Since 1996, Cadbury has enjoyed probably the most high-profile sponsorship as a result of its association with Coronation Street. The company says 86 per cent of consumers are aware of the link – a figure it claims is higher than for any other TV sponsorship.
The ITC’s own research reveals that any gripes the public may have about the volume of advertising on TV does not yet extend to sponsorship. Its latest survey The Public’s View, states that 59 per cent of respondents do not think there are too many sponsored programmes, against 26 per cent that feel there are; while three-quarters do not feel that their enjoyment of a programme is affected by sponsorship.
Such findings are good news for the burgeoning digital TV industry, which is keen for more clients to see the benefits of sponsorship as a way to reach niche – if usually considerably smaller – audiences.
This is certainly the view of Blair Krempel, co-founder and managing director of the UK’s largest sponsorship agency Sponsorvision, responsible for the Cadbury package as well as deals such as Cockburns Port’s link with Cold Feet, the Nivea Visage tie-up with Veronica’s Closet, and Soft & Gentle with She’s Gotta Have It. He says marketers have begun to take sponsorship more seriously in the last two years and that digital TV is definitely encouraging them to look at the medium more closely.
The ITC says there could eventually be as many as 200 extra channels available to British viewers. with this in mind, Krempel is confident that over the next five years sponsorship can increase its share of overall TV revenue from three per cent to seven per cent at the expense of advertising, which still accounts for 97 per cent of all spend.
“The growth in channels and the move towards more genre-specific TV will mean clients can sponsor programmes relevant to their brand and target market. Yet the same rules apply for terrestrial sponsorship. That means you must be strategic and develop sponsorships that can work alongside other marketing activity,” he says.
Krempel adds that sponsorship will never replace advertising. “They are different tools; one is a soft sell and the other a hard sell. Sponsorship is specific to one programme while advertising can target many.”
One satellite and digital broadcaster increasing its sponsorship revenue is MTV. It says its young audience is more marketing conscious than most and its viewers distrust commercialism. As a result, MTV tries to encourage the brands it links with to expand their sponsorship beyond purely an on-air association.

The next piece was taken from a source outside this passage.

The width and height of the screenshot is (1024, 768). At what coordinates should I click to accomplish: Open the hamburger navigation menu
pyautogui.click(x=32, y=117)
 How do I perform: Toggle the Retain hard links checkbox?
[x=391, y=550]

In 1999, Cadbury demonstrated how TV sponsorship should be used strategically. It complemented its association with Coronation Street, obviously designed to reach a mass market, with a deal to sponsor MTV’s flagship music video request show Select.

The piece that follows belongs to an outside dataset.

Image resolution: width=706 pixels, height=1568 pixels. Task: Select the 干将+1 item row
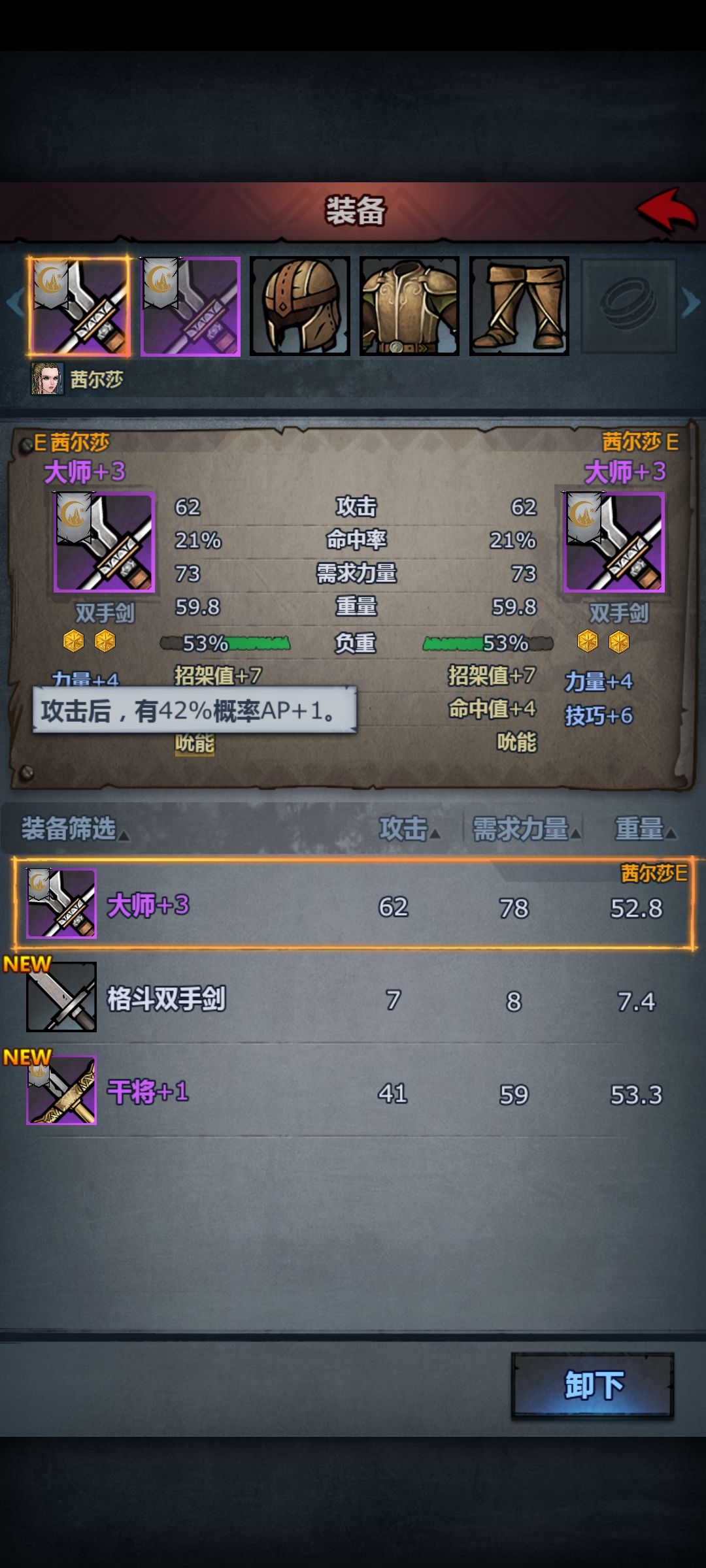tap(354, 1090)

Cadbury wanted to make its brands more relevant to 12to 20-year-olds and the MTV campaign encompassed a number of activities. These included a variety of on-screen MTV billboards to promote Cadbury products, while 105 million chocolate bars were manufactured featuring the MTV logo with on-pack promotions carrying the strapline “Unwrap and Party”, used to stress Cadbury’s association with the music television channel. Prompted awareness that it was Cadbury which sponsored the Select slot rose by 42 per cent during the tracking period.

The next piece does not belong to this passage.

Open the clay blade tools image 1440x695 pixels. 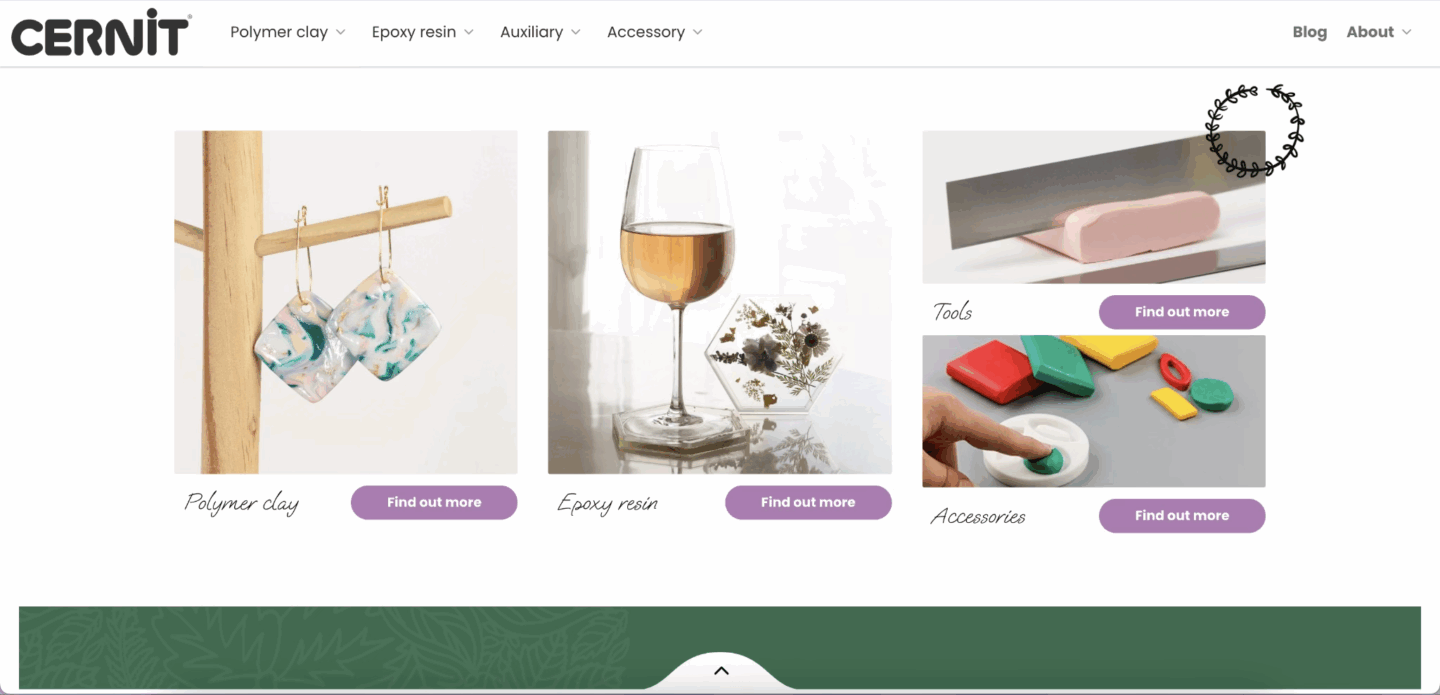(1094, 207)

Cadbury marketing director, Mark Smith, says the company will develop its sponsorship strategy further as new digital channels are launched. “The main advantage of digital TV is that it allows us to focus on particular demographics more easily. Crunchie, for instance, is more popular with young males so we would target digital channels aimed at them,” he says.
MTV has negotiated other sponsorship deals with urban clothing brand Boxfresh, Braun, Carlsberg, eJay, Virgin Megastores, Solstis and Mastercard. A spokeswoman says clients are now realising they can reach a specific audience while also benefiting off-air through an association with MTV’s own brand values.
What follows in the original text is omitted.